Record excerpts:
·····

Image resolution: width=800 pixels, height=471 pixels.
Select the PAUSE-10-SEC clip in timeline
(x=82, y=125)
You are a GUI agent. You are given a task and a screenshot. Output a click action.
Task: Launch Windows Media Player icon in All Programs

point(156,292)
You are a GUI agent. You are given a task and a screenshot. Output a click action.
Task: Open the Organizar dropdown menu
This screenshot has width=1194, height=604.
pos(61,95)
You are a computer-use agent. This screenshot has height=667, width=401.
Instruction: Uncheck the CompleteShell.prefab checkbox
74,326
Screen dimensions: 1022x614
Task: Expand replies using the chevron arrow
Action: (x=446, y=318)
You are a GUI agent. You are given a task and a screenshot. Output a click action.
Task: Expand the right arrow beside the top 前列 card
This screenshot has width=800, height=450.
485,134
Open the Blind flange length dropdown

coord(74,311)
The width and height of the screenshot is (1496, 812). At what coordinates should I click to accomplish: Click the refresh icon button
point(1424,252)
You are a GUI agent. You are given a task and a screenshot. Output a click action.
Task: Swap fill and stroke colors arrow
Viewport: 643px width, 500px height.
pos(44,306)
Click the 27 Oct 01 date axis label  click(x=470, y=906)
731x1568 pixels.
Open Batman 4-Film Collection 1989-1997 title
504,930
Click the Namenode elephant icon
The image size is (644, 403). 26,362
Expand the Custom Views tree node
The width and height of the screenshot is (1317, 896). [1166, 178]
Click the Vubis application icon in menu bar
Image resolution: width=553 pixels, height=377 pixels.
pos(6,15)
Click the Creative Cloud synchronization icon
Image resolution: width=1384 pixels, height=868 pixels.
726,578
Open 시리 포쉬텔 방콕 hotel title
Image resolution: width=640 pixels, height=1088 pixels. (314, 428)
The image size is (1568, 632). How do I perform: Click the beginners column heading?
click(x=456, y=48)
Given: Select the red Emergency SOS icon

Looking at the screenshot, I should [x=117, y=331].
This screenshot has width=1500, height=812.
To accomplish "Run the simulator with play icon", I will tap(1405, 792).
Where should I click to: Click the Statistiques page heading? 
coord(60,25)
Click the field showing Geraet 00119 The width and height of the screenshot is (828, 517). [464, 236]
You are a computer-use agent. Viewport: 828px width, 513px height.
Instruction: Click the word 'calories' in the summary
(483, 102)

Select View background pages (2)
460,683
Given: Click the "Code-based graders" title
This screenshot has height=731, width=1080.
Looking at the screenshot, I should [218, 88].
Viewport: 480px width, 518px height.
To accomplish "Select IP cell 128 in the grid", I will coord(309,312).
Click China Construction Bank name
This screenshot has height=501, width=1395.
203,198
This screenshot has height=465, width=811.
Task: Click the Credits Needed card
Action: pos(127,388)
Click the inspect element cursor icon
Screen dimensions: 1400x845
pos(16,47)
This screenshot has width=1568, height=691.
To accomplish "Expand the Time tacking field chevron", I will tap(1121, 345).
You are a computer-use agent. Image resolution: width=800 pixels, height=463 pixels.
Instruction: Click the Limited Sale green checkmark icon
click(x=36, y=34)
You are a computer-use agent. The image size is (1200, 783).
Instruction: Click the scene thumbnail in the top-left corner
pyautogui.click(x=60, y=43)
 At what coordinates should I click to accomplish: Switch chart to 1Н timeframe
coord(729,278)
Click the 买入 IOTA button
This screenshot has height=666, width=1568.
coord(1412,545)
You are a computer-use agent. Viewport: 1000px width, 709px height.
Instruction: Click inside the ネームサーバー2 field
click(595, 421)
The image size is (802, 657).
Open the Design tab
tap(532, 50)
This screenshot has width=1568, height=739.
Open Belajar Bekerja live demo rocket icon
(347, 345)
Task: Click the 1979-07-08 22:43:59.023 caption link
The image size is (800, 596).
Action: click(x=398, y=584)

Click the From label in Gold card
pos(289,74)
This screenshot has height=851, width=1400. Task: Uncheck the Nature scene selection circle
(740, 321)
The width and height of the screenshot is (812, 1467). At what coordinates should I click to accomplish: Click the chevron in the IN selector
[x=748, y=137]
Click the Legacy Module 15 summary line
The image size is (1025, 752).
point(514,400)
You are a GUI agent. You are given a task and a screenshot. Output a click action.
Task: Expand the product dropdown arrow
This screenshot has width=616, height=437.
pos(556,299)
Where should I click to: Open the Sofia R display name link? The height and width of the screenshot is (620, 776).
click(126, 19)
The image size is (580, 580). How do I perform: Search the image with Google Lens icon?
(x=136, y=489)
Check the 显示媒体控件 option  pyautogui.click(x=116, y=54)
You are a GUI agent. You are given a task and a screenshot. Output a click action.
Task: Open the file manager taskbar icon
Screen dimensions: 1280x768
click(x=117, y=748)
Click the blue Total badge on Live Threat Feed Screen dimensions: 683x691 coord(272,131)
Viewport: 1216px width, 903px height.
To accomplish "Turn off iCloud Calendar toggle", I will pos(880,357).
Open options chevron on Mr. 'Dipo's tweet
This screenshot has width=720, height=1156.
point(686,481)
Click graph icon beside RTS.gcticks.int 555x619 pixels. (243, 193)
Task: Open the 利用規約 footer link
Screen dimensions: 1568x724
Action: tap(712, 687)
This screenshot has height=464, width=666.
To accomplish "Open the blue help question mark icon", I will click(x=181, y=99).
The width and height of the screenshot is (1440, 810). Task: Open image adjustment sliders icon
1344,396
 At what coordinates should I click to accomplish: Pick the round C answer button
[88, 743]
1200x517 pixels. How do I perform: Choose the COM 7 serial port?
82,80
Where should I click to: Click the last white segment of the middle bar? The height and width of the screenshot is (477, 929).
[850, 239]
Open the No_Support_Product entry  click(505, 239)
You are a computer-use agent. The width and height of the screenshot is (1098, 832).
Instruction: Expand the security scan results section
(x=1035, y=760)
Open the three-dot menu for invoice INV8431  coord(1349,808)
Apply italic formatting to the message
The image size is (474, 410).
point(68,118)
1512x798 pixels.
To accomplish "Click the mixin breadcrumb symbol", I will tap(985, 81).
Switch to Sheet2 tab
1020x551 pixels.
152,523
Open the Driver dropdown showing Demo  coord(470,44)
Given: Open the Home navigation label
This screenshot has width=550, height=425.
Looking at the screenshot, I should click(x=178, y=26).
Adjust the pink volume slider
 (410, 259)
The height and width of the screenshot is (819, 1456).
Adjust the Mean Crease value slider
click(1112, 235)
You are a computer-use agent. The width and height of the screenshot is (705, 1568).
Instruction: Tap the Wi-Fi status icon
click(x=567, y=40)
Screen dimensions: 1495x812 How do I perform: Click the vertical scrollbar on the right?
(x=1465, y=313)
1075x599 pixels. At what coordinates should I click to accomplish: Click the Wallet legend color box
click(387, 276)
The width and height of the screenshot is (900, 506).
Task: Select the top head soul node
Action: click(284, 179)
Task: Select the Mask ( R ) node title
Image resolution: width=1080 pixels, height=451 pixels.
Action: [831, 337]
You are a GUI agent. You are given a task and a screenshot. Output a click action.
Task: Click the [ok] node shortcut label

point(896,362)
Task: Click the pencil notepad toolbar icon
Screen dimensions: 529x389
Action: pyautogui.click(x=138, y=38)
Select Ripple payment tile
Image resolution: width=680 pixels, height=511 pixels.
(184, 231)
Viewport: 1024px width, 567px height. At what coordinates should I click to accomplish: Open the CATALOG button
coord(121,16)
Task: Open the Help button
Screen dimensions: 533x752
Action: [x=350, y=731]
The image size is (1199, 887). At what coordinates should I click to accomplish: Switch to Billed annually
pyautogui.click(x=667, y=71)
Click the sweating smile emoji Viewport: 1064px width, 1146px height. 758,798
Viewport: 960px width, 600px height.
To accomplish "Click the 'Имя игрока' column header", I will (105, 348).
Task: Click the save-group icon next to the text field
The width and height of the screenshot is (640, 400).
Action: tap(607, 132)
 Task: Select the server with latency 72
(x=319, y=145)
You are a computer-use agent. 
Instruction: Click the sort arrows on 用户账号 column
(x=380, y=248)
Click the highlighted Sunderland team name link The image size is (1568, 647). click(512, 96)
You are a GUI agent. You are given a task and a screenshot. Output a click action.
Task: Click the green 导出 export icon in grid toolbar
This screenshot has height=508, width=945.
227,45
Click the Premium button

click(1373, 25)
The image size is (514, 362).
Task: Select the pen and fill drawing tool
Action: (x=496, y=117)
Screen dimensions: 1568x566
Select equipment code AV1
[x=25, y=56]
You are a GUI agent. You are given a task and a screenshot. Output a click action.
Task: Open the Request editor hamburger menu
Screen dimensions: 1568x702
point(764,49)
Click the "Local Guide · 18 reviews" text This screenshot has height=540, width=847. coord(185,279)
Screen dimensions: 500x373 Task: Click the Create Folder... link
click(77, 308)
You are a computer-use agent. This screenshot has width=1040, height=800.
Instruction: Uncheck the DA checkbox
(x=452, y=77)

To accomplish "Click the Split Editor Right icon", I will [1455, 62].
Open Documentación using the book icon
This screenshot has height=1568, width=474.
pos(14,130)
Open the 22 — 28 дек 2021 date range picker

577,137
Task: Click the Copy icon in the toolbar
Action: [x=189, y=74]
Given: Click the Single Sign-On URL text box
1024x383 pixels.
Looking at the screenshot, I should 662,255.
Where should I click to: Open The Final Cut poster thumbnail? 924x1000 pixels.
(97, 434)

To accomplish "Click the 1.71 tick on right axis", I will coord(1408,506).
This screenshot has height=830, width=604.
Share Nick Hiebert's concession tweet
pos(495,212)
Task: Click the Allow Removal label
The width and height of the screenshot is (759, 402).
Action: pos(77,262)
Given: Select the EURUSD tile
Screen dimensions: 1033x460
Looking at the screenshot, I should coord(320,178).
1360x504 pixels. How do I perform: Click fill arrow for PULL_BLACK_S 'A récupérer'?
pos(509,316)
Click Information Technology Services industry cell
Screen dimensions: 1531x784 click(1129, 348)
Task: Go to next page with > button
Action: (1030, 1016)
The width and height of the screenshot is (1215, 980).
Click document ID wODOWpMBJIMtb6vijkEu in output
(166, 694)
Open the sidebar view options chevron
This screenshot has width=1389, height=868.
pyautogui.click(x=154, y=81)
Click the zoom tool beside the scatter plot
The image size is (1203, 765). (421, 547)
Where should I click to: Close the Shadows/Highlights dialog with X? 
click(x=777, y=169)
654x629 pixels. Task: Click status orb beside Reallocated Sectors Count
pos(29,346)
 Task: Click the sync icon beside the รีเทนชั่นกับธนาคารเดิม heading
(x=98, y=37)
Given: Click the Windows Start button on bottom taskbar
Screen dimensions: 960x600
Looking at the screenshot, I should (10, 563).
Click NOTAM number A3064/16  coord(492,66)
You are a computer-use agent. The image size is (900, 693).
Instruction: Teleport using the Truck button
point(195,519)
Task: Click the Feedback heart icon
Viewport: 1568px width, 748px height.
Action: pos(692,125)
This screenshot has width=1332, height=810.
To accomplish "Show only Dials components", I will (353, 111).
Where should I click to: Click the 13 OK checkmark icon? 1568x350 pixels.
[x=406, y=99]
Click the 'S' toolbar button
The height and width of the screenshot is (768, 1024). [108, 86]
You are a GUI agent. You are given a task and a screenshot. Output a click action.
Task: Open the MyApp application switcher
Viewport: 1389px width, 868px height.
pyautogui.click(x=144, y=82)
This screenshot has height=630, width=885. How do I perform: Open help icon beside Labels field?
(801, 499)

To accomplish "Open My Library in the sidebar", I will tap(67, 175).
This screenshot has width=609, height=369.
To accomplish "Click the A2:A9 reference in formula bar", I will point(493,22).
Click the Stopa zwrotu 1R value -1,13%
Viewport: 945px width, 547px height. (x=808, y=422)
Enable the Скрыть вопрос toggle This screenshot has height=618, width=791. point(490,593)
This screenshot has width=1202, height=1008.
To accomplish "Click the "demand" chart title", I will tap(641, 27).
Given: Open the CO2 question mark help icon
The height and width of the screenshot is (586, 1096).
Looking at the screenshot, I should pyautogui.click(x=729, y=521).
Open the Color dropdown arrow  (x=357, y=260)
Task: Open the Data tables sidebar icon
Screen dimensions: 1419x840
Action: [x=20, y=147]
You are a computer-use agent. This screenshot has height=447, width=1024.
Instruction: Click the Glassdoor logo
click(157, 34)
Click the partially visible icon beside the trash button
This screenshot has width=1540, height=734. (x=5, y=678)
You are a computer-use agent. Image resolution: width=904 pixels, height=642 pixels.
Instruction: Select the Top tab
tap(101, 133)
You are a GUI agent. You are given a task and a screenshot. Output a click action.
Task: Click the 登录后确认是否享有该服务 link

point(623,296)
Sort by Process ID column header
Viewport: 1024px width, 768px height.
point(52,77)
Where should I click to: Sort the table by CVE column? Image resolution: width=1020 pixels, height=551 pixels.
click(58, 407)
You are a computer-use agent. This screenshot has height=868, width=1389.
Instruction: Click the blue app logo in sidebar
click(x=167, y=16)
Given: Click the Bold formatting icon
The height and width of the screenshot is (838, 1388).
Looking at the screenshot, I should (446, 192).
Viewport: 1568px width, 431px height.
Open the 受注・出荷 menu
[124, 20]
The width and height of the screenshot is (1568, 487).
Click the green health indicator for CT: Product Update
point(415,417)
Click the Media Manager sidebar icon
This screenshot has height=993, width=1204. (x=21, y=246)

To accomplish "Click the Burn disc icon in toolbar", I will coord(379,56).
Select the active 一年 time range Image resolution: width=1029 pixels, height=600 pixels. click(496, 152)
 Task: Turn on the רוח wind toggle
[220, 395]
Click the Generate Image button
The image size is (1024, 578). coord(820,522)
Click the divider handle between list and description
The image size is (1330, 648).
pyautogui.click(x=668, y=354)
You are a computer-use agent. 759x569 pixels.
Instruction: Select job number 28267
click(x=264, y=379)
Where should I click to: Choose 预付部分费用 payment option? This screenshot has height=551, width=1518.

·····

Stated goal: Copy out the records from the start through the line that contains "click(x=456, y=48)", with both ends included, keeping each line identical.

Result of the exercise:
Image resolution: width=800 pixels, height=471 pixels.
Select the PAUSE-10-SEC clip in timeline
(x=82, y=125)
You are a GUI agent. You are given a task and a screenshot. Output a click action.
Task: Launch Windows Media Player icon in All Programs

point(156,292)
You are a GUI agent. You are given a task and a screenshot. Output a click action.
Task: Open the Organizar dropdown menu
This screenshot has width=1194, height=604.
pos(61,95)
You are a computer-use agent. This screenshot has height=667, width=401.
Instruction: Uncheck the CompleteShell.prefab checkbox
74,326
Screen dimensions: 1022x614
Task: Expand replies using the chevron arrow
Action: (x=446, y=318)
You are a GUI agent. You are given a task and a screenshot. Output a click action.
Task: Expand the right arrow beside the top 前列 card
This screenshot has width=800, height=450.
485,134
Open the Blind flange length dropdown

coord(74,311)
The width and height of the screenshot is (1496, 812). At what coordinates should I click to accomplish: Click the refresh icon button
point(1424,252)
You are a GUI agent. You are given a task and a screenshot. Output a click action.
Task: Swap fill and stroke colors arrow
Viewport: 643px width, 500px height.
pos(44,306)
Click the 27 Oct 01 date axis label  click(x=470, y=906)
731x1568 pixels.
Open Batman 4-Film Collection 1989-1997 title
504,930
Click the Namenode elephant icon
The image size is (644, 403). 26,362
Expand the Custom Views tree node
The width and height of the screenshot is (1317, 896). [1166, 178]
Click the Vubis application icon in menu bar
Image resolution: width=553 pixels, height=377 pixels.
pos(6,15)
Click the Creative Cloud synchronization icon
Image resolution: width=1384 pixels, height=868 pixels.
726,578
Open 시리 포쉬텔 방콕 hotel title
Image resolution: width=640 pixels, height=1088 pixels. (314, 428)
The image size is (1568, 632). How do I perform: Click the beginners column heading?
click(x=456, y=48)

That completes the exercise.